Structure, function, and evolution of plantO-methyltransferases

Abstract

Plant O-methyltransferases (OMTs) constitute a large family of enzymes that methylate the oxygen atom of a variety of secondary metabolites including phenylpropanoids, flavonoids, and alkaloids. O-Methylation plays a key role in lignin biosynthesis, stress tolerance, and disease resistance in plants. To gain insights into the evolution of the extraordinary diversity of plant O-methyltransferases, and to develop a framework phylogenetic tree for improved prediction of the putative function of newly identified OMT-like gene sequences, we performed a comparative and phylogenetic analysis of 61 biochemically characterized plant OMT protein sequences.
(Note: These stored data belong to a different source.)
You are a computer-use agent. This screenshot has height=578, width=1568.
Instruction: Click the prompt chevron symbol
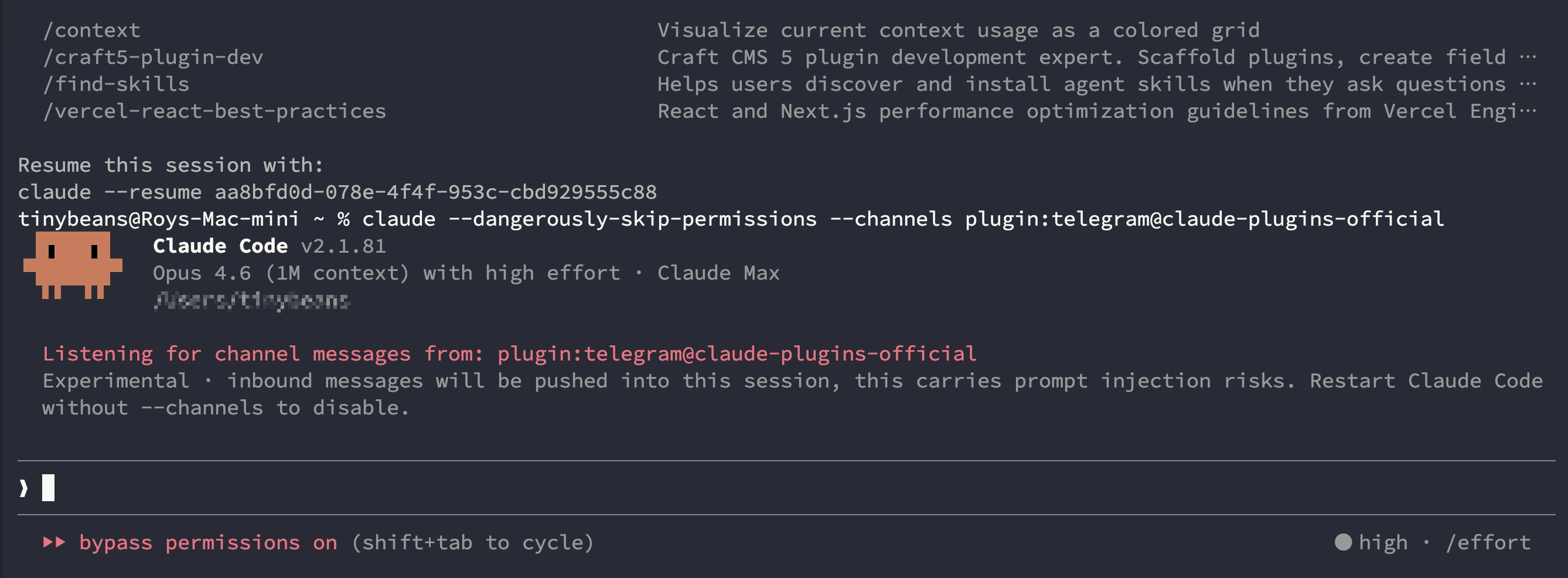click(x=24, y=488)
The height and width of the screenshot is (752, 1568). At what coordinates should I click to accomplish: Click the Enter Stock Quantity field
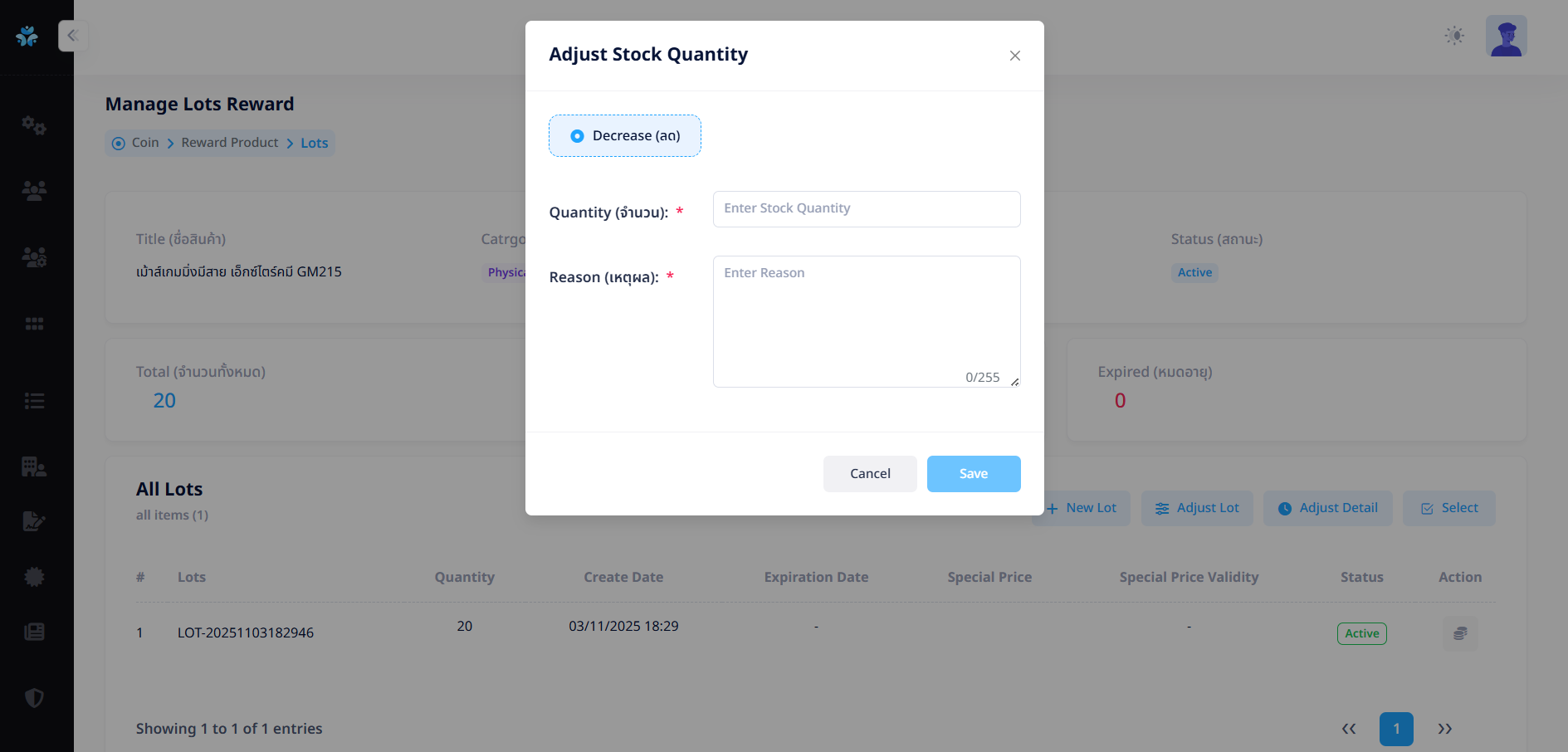coord(866,209)
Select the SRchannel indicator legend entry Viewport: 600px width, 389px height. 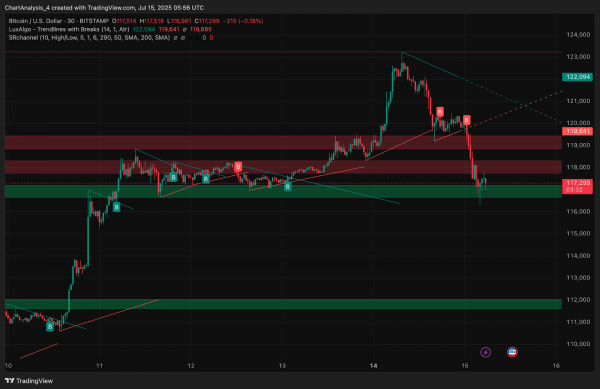point(89,38)
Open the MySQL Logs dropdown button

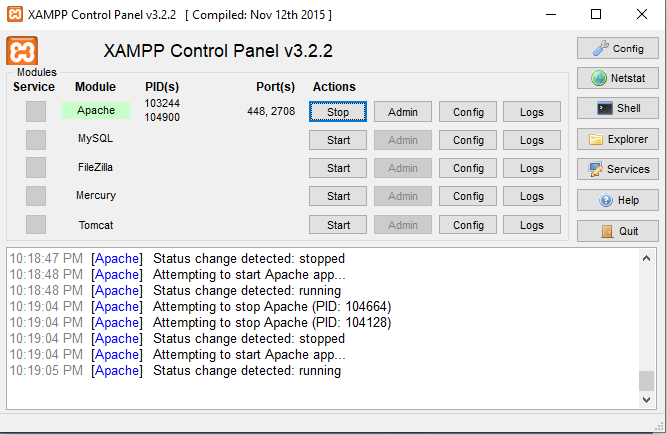pyautogui.click(x=532, y=140)
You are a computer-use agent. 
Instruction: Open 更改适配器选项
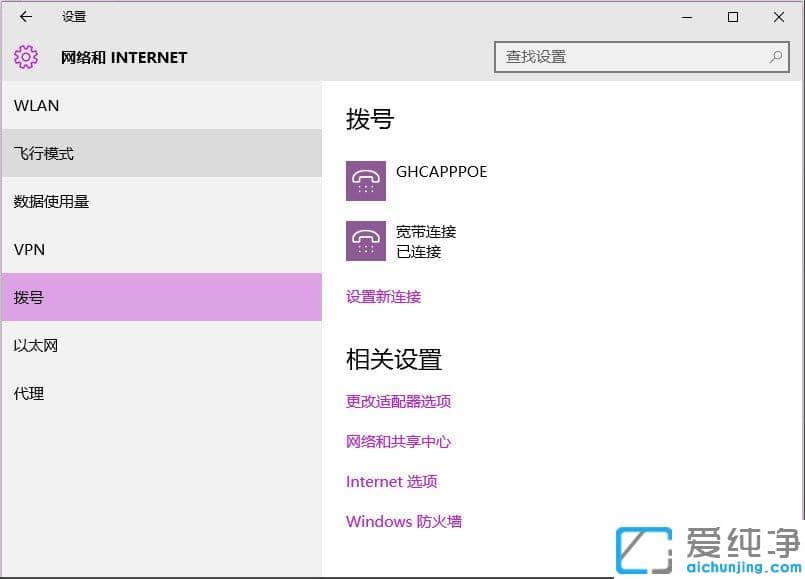coord(397,401)
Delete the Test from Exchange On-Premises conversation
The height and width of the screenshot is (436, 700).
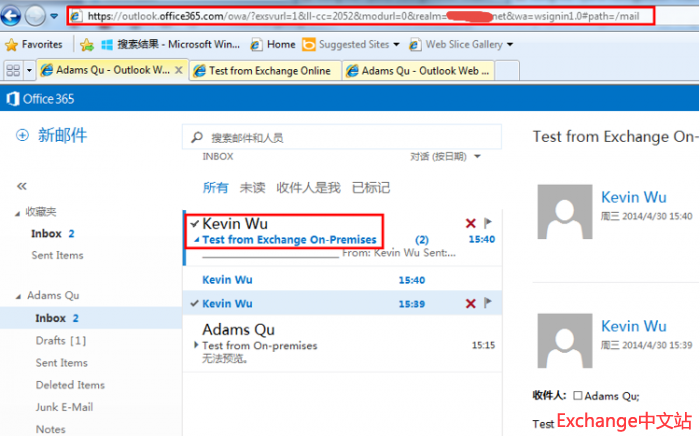click(470, 224)
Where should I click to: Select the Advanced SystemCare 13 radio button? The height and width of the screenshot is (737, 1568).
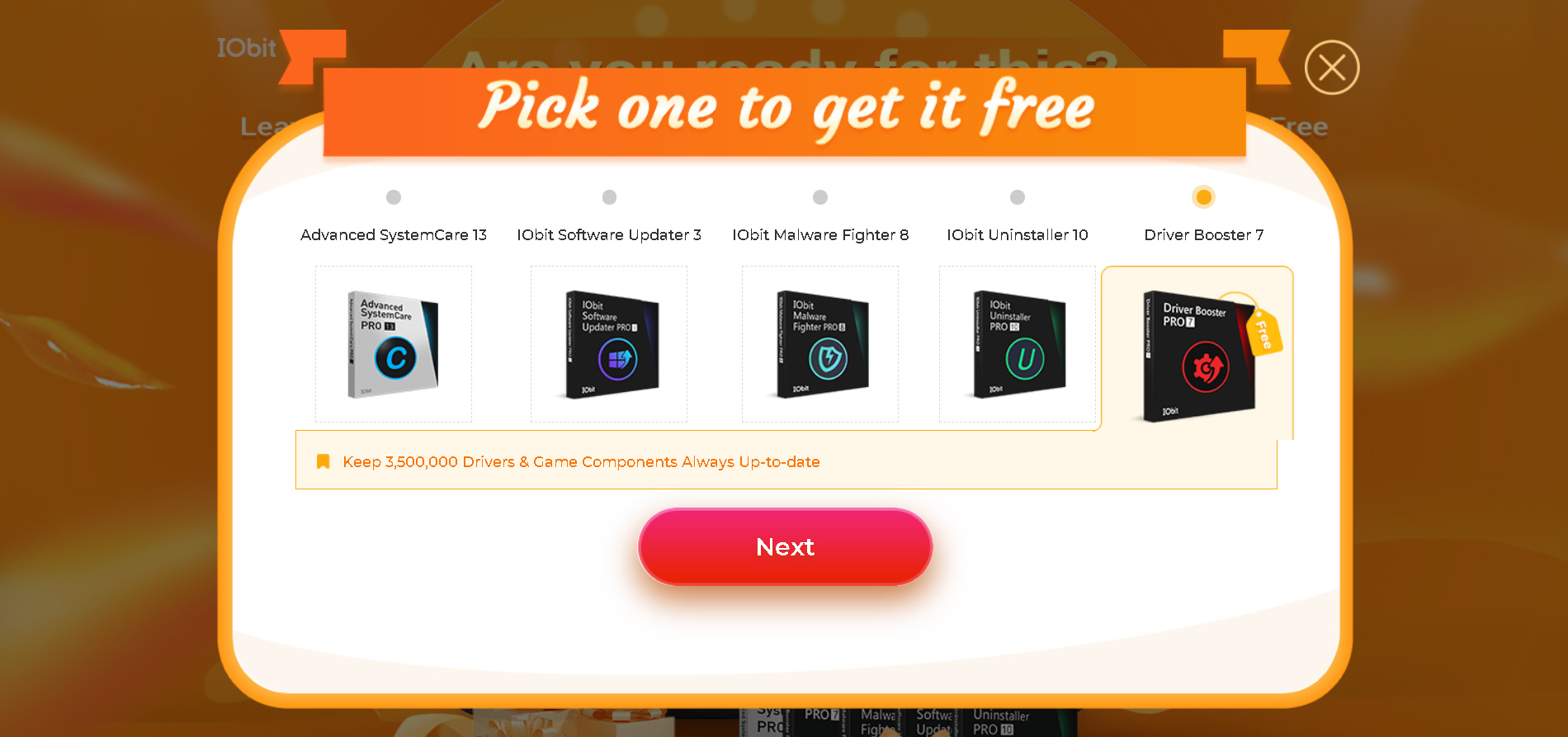394,197
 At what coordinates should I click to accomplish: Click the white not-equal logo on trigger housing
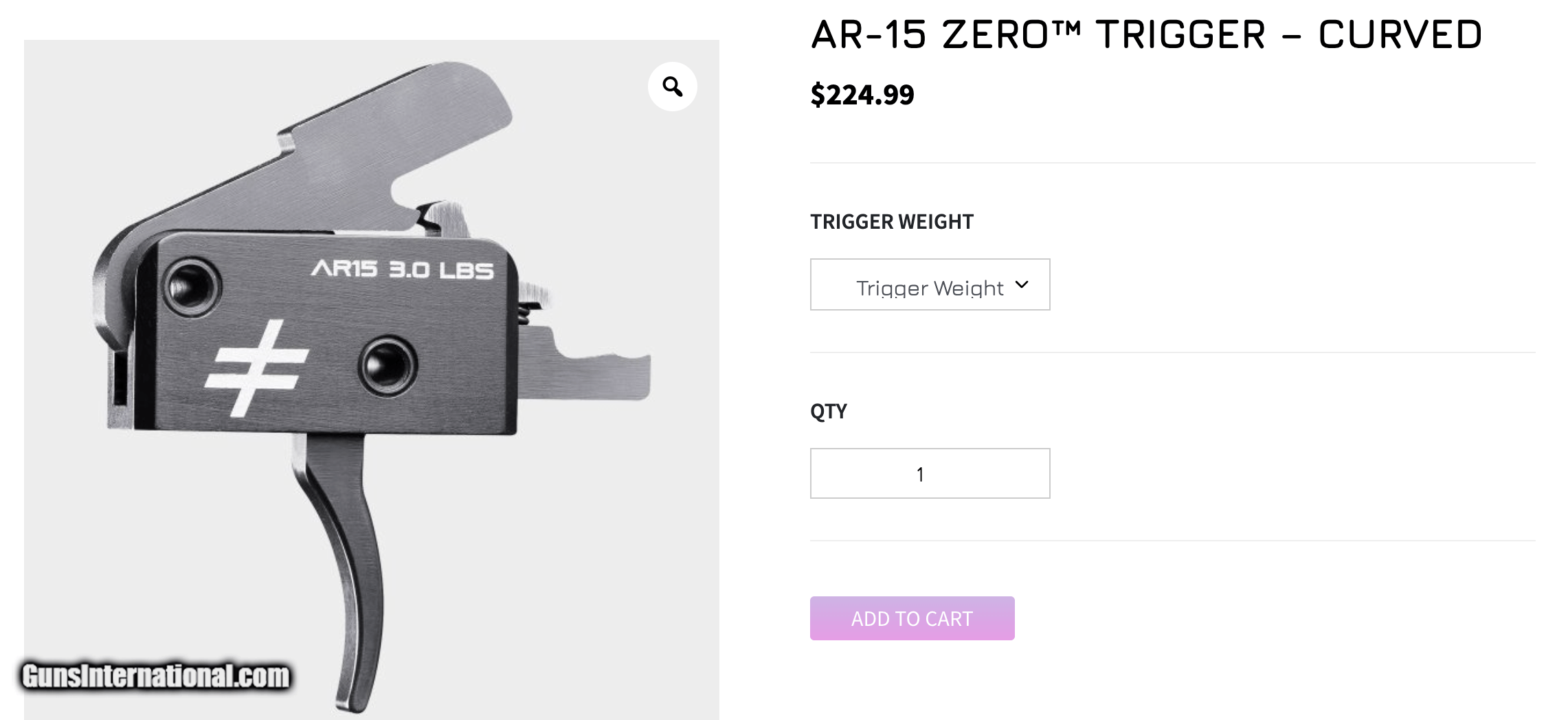(257, 368)
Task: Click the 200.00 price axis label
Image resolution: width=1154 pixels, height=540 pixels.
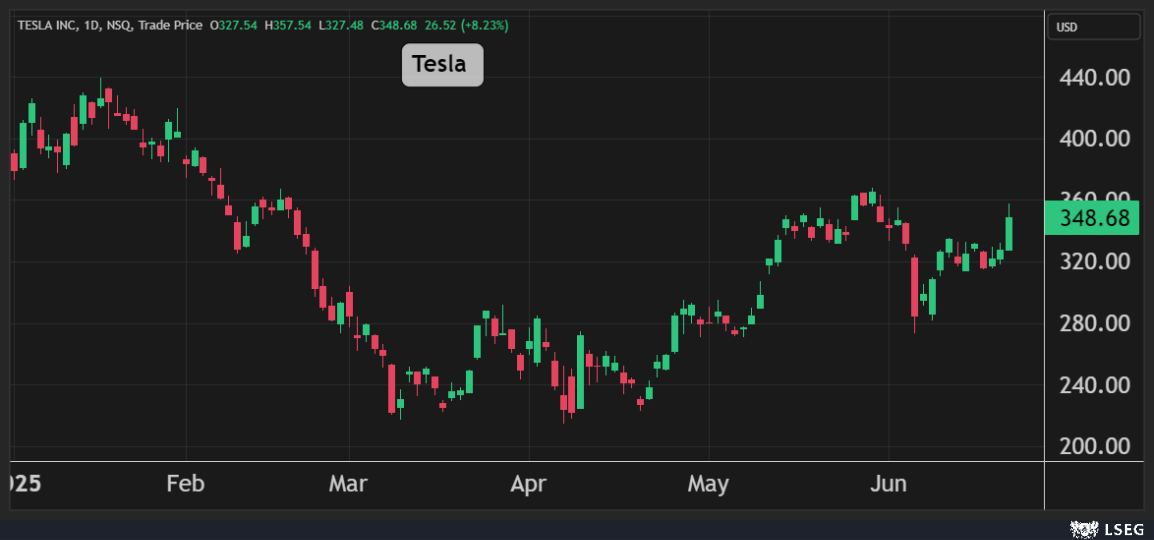Action: tap(1094, 446)
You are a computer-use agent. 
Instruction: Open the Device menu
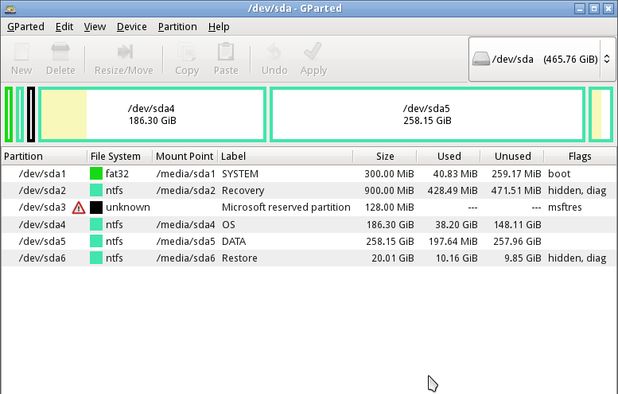pyautogui.click(x=132, y=27)
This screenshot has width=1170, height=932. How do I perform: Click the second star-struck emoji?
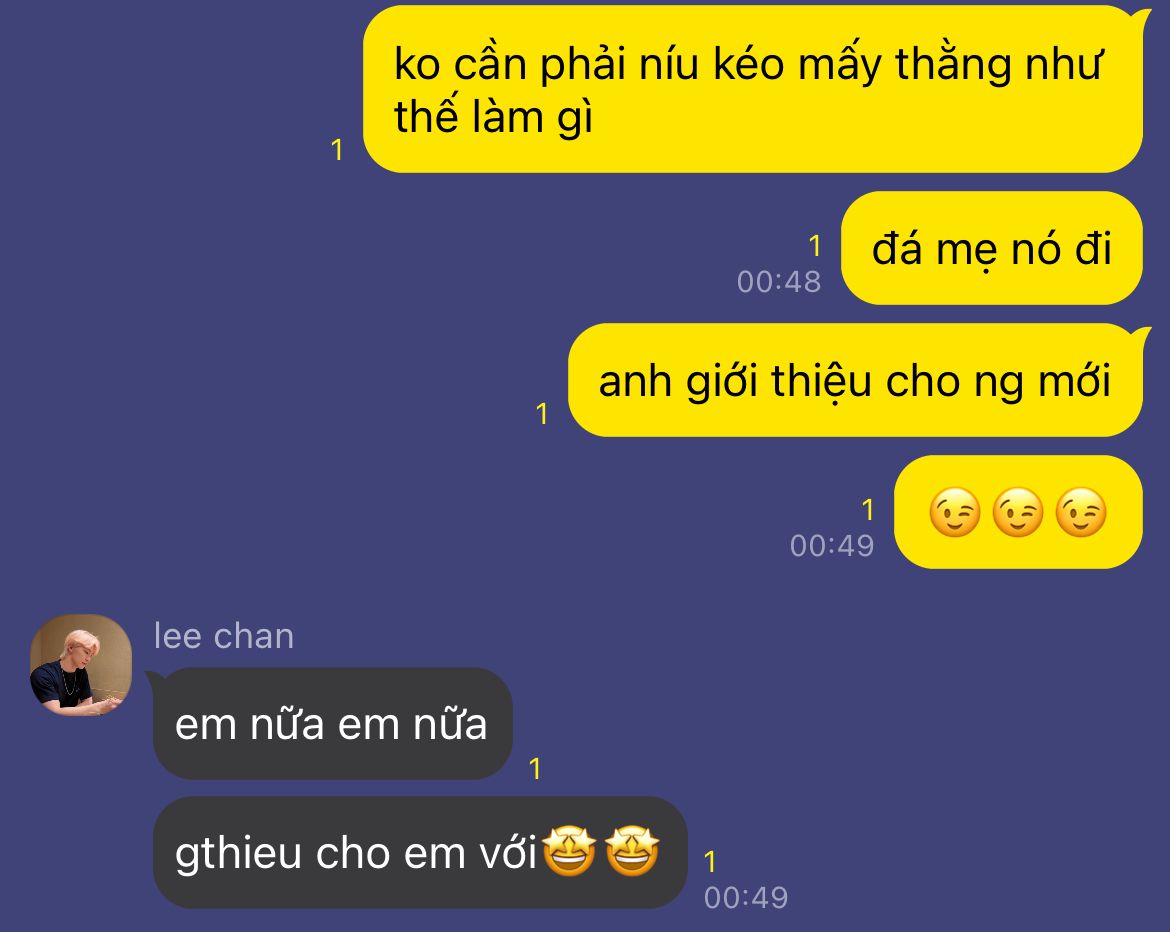pyautogui.click(x=632, y=851)
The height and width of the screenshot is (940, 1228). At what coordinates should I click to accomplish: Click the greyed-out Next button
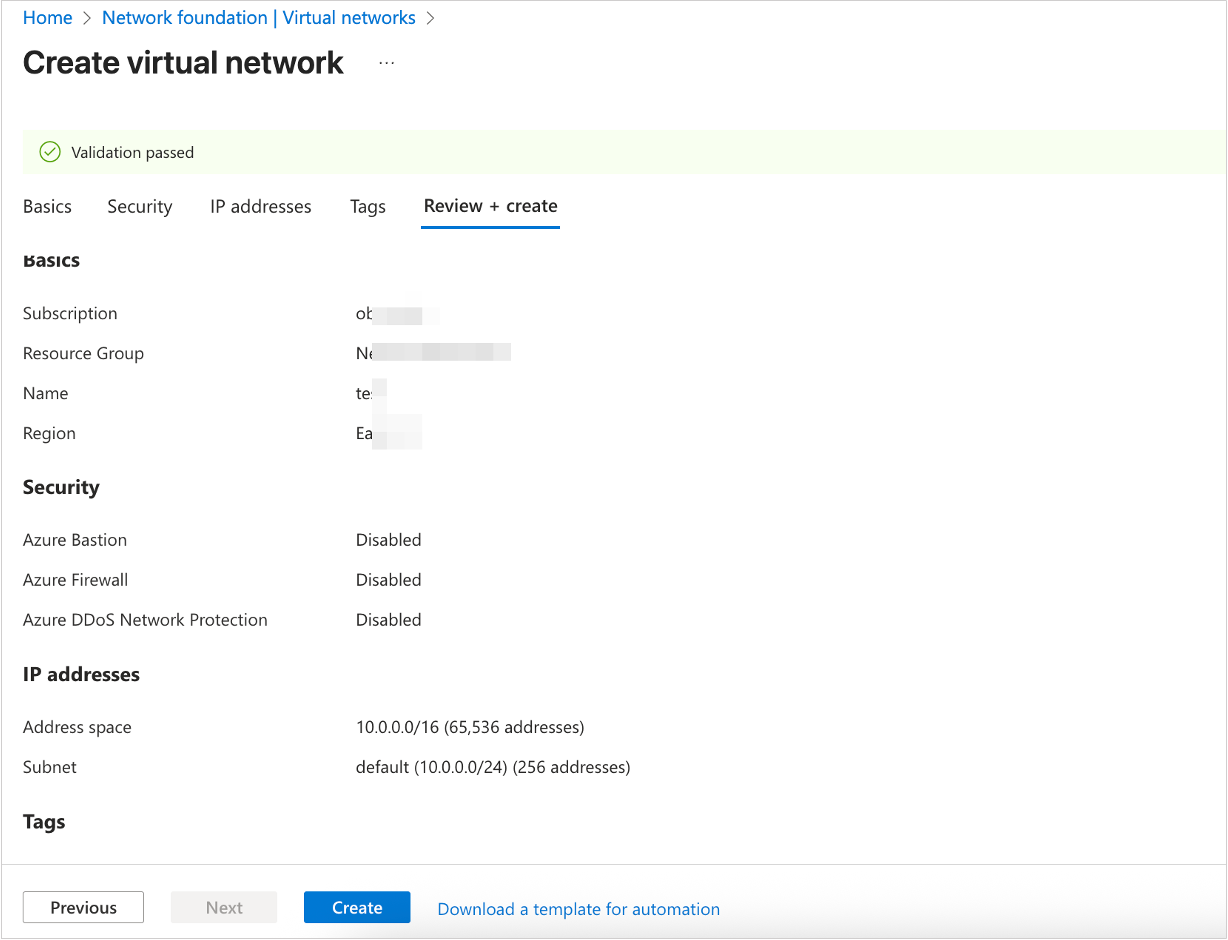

The resulting phylogenetic tree revealed two major groups. One of the groups included two sister clades, one comprising the caffeoyl CoA OMTs (CCoA OMTs) that methylate phenolic hydroxyl groups of hydroxycinnamoyl CoA esters, and the other containing the carboxylic acid OMTs that methylate aliphatic carboxyl groups. The other group comprised the remaining OMTs, which act on a diverse group of metabolites including hydroxycinnamic acids, flavonoids, and alkaloids. The results suggest that some OMTs may have undergone convergent evolution, while others show divergent evolution. The high number of unique conserved regions within the CCoA OMTs and carboxylic acid OMTs provide an opportunity to design oligonucleotide primers to selectively amplify and characterize similar OMT genes from many plant species.